Nun muss die Freie Universität Berlin die Vorwürfe prüfen.

Was werfen die Plagiatsjäger ihr vor?

Auf
49 von 205 Seiten ihrer Doktorarbeit könnte Giffey plagiiert haben –
und damit auf knapp einem Viertel der Seiten ihrer Dissertation. Das
geht aus einer nur unter dem anonymisierenden Kürzel “dcl” auffindbaren Dokumentation
der Plattform “VroniPlag Wiki” hervor. Bislang sind dort 73 Fragmente
dokumentiert, “die als Plagiat eingestuft werden”. Bei 36 davon soll es
sich um sogenannte Verschleierungen oder Komplettplagiate handeln,
Fälle, in denen Giffey Passagen aus Texten anderer Autoren übernommen
habe, ohne darauf zu verweisen. Bei 36 weiteren Fragmenten habe sie zwar
die Quelle angegeben, “die Übernahme jedoch nicht ausreichend
gekennzeichnet”. Bei solchen “Bauernopfern” setzen Plagiatoren nach
einem Absatz eine Quellenangabe, schreiben aber weiter daraus ab, ohne
dies anzugeben.

Zu Quellen, die Giffey an keiner Stelle ihrer
Arbeit erwähne, gehören laut VroniPlag ein Wikipedia-Eintrag über
“Deliberative Demokratie” und ein Dokument aus dem Ausschuss für Kultur
und Bildung des Europäischen Parlaments. Zudem werfen die Plagiatsjäger
Giffey “willkürliche Referenzierungen” vor. In mindestens 68 Fällen gebe
sie als Nachweis ihrer Aussagen Quellen an, “die dem Anschein nach
willkürlich gewählt sind oder mit denen sich diese (so) nicht belegen
lassen”. Dies erwecke den “Verdacht einer bewusst irreführenden, wider
besseren Wissens erfolgten Angabe unzutreffender Quellen”.

Wie arbeitet VroniPlag?

VroniPlag ist ein sogenanntes Wiki,
eine öffentlich zugängliche Webseite, deren Inhalte fortlaufend von
Benutzern erstellt werden. Wissenschaftler aus verschiedenen deutschen
Universitäten sammeln dort in ihrer Freizeit Belege für unsauberes
wissenschaftliches Arbeiten. Nur wenige Plagiatsjäger sind namentlich
bekannt. In akribischer Kleinarbeit suchen sie nach Textpassagen, die
aus anderen Werken übernommen wurden, ohne dies angemessen kenntlich zu
machen. Das können wörtlich abgeschriebene Absätze ebenso sein wie
sinngemäße Übernahmen ohne Quellenangabe.

Das VroniPlag Wiki gibt
es bereits seit 2011, der Name geht auf den ersten Fall zurück, den
sich die Plagiatsjäger vornahmen, die Dissertation von Veronika Saß,
genannt “Vroni”. Der Tochter des früheren bayerischen
Ministerpräsidenten Edmund Stoiber (CSU) wurde der Doktortitel
aberkannt. Zuvor hatten sich diejenigen, die die Doktorarbeit des
früheren Verteidigungsministers Karl-Theodor zu Guttenberg prüften, im
“GuttenPlag” zusammengefunden. Der Name VroniPlag blieb, obwohl sich die
Macher bald anderen Fällen zuwandten.

Mittlerweile wurden auf der Webseite 203 Plagiats-Untersuchungen abgeschlossen. In mehr als 70 Fällen erkannte die betroffene Universität den jeweiligen Titel ab.

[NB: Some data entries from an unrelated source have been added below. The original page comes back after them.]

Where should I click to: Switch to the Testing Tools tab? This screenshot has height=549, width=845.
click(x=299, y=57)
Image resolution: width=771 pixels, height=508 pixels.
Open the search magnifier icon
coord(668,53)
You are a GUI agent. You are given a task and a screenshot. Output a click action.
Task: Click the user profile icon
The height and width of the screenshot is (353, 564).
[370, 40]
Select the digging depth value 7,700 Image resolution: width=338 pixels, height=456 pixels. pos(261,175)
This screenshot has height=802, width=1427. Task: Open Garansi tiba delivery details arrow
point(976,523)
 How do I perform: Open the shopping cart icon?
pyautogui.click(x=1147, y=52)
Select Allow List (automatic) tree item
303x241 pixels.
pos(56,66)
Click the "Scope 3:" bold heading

Wie beurteilen die Aktiven von VroniPlag Wiki den Fall?

Akteure
der Plattform betonen, dass ihre Untersuchungen nicht abgeschlossen
sind. Gerade die “willkürlichen Referenzierungen” seien größtenteils
noch nicht nach dem Vier-Augen-Prinzip “gesichtet” worden. Öffentlich
gemacht hat sie jetzt aber “Robert Schmidt”, ein Aktiver, der sich nur
anonym in E-Mail-Interviews äußert. Im Gespräch mit der “Süddeutschen
Zeitung” begründete “Schmidt” die besondere Brisanz des Falls Giffey.